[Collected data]

▼

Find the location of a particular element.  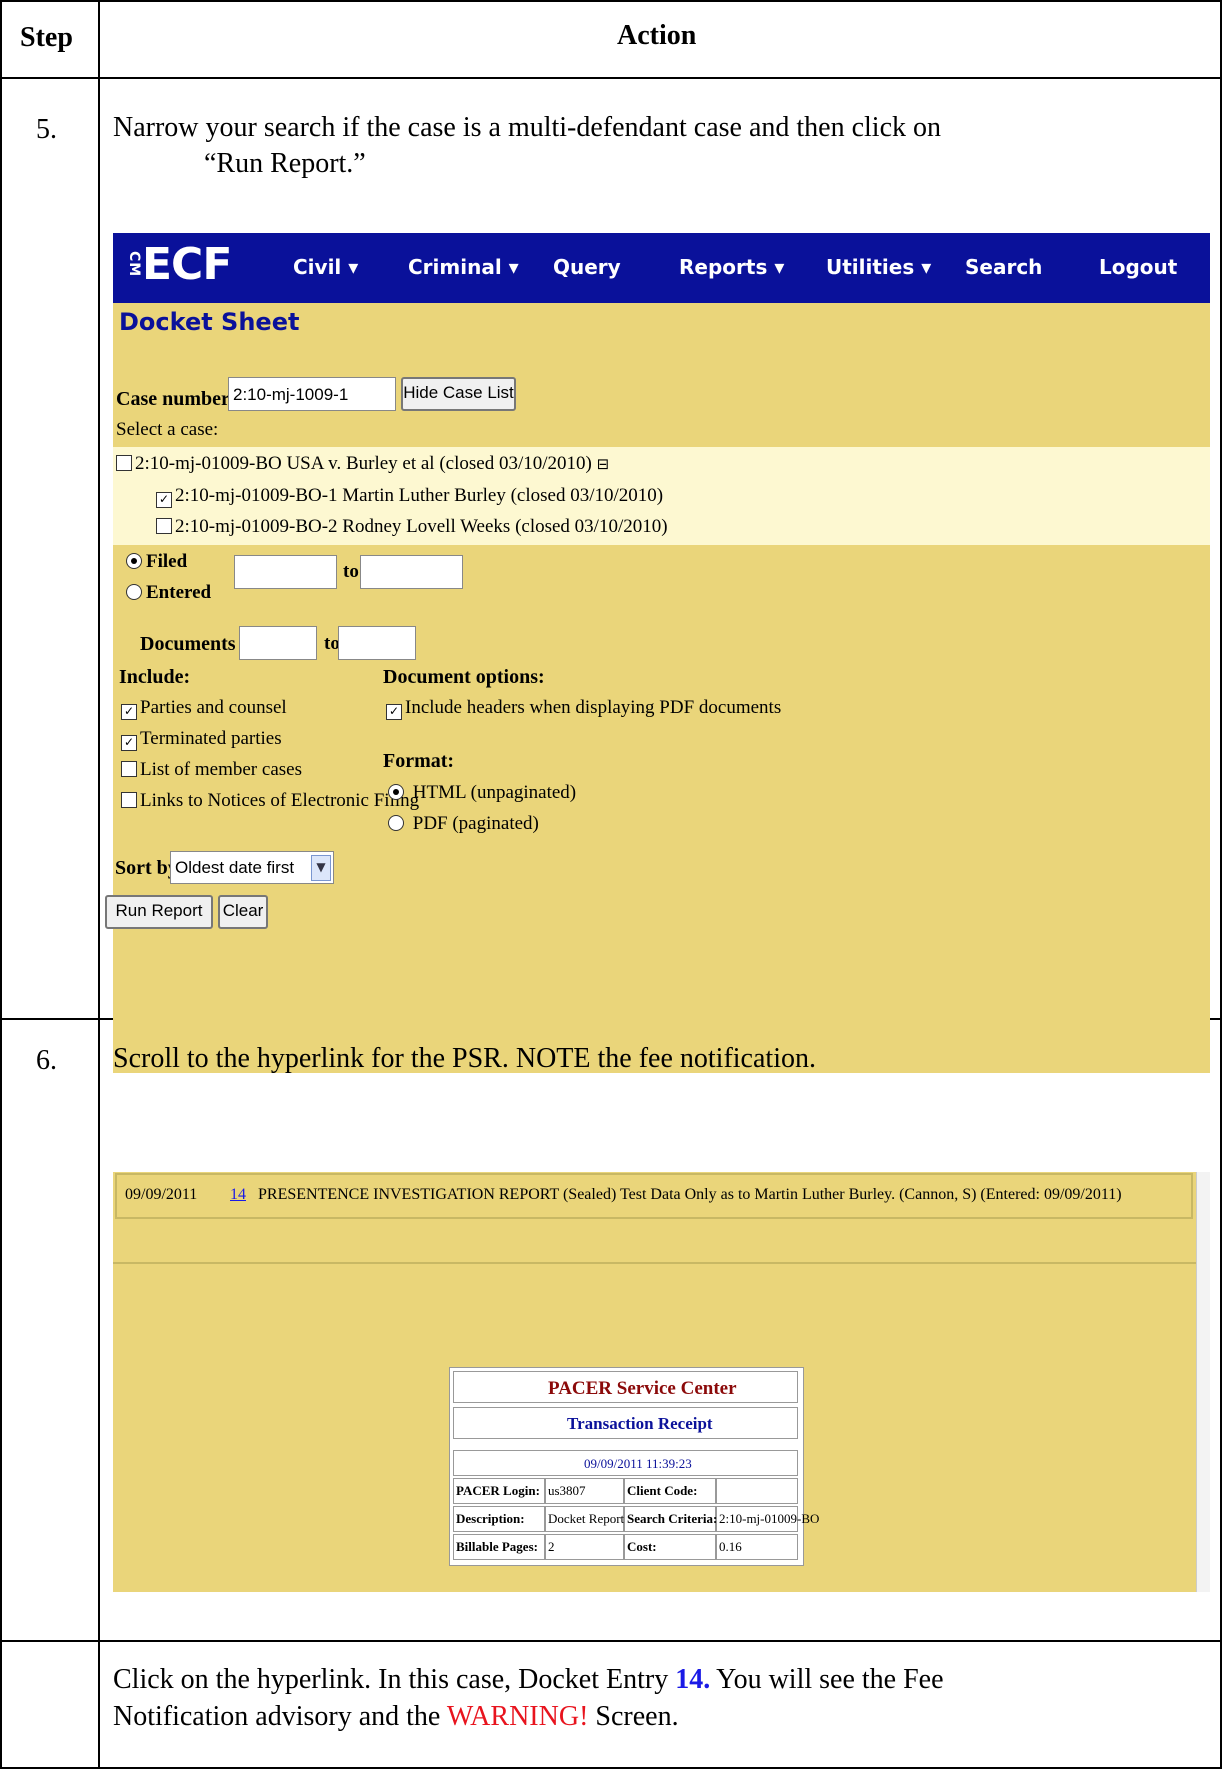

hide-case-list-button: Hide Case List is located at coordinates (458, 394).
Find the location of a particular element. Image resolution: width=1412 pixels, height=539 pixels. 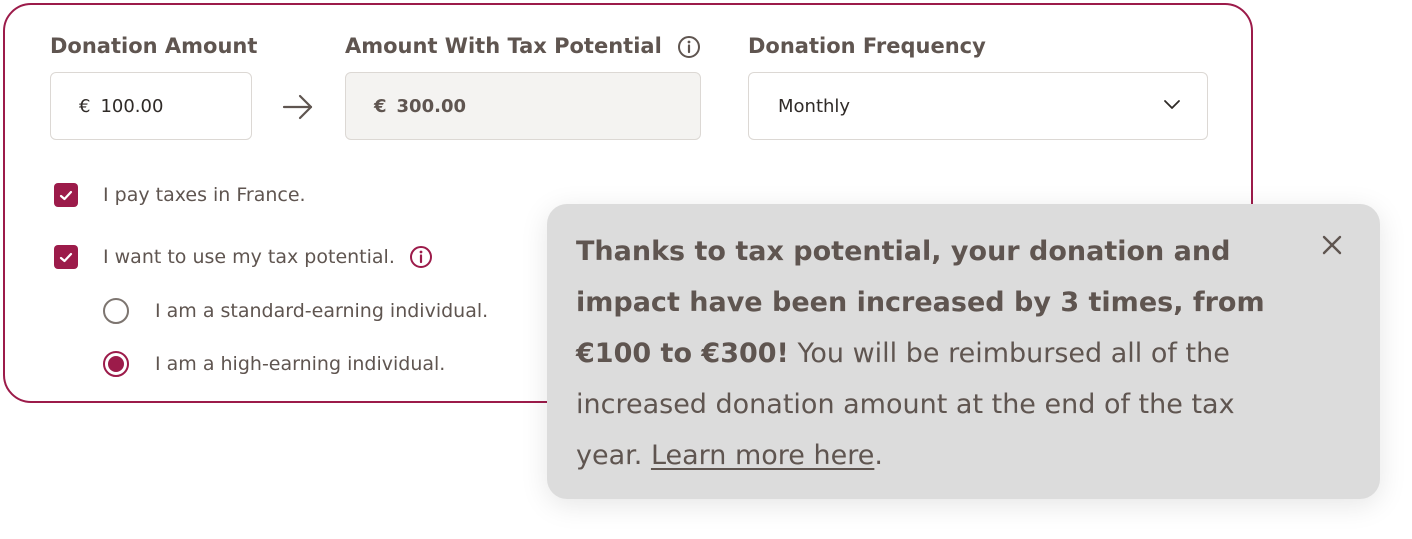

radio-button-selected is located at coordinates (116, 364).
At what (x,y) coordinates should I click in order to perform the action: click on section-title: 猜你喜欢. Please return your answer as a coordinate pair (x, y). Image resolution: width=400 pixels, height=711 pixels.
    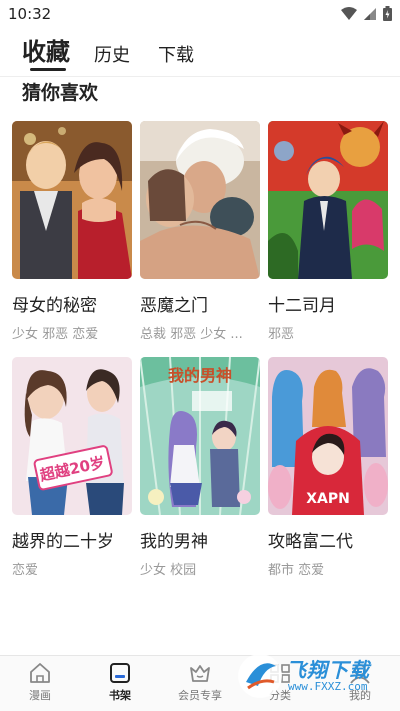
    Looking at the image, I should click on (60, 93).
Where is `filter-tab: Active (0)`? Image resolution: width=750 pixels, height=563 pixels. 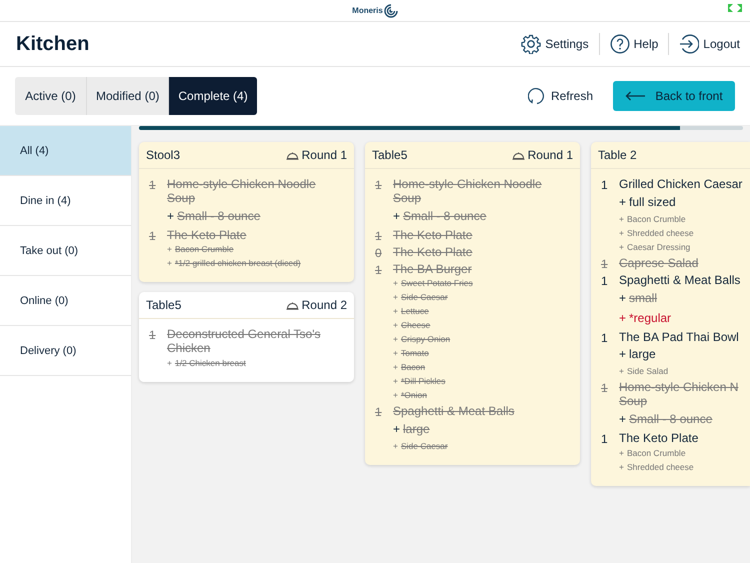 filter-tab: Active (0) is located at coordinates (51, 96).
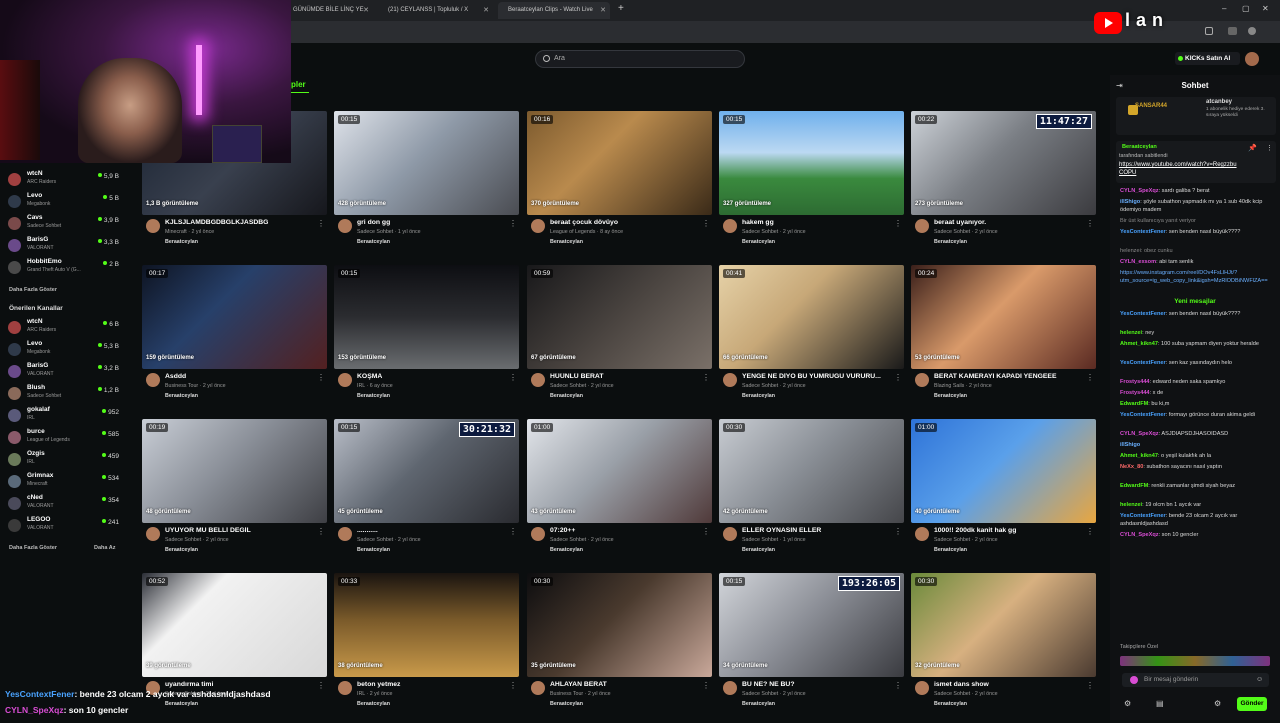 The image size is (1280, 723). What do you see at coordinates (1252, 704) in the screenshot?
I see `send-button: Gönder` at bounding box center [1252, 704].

▲

What the task requires. Reproduce the records word for word, starting at the beginning of the records and ending at the line containing "Looking at the". Omit the pictures from your copy.

Answer for this exercise.
Find the location of a particular element.  

hide-case-list-button: Hide Case List is located at coordinates (458, 394).
Find the location of a particular element. Image resolution: width=1412 pixels, height=539 pixels. 

radio-button-selected is located at coordinates (116, 364).
At what (x,y) coordinates should I click in order to perform the action: click on section-title: 猜你喜欢. Please return your answer as a coordinate pair (x, y). Image resolution: width=400 pixels, height=711 pixels.
    Looking at the image, I should click on (60, 93).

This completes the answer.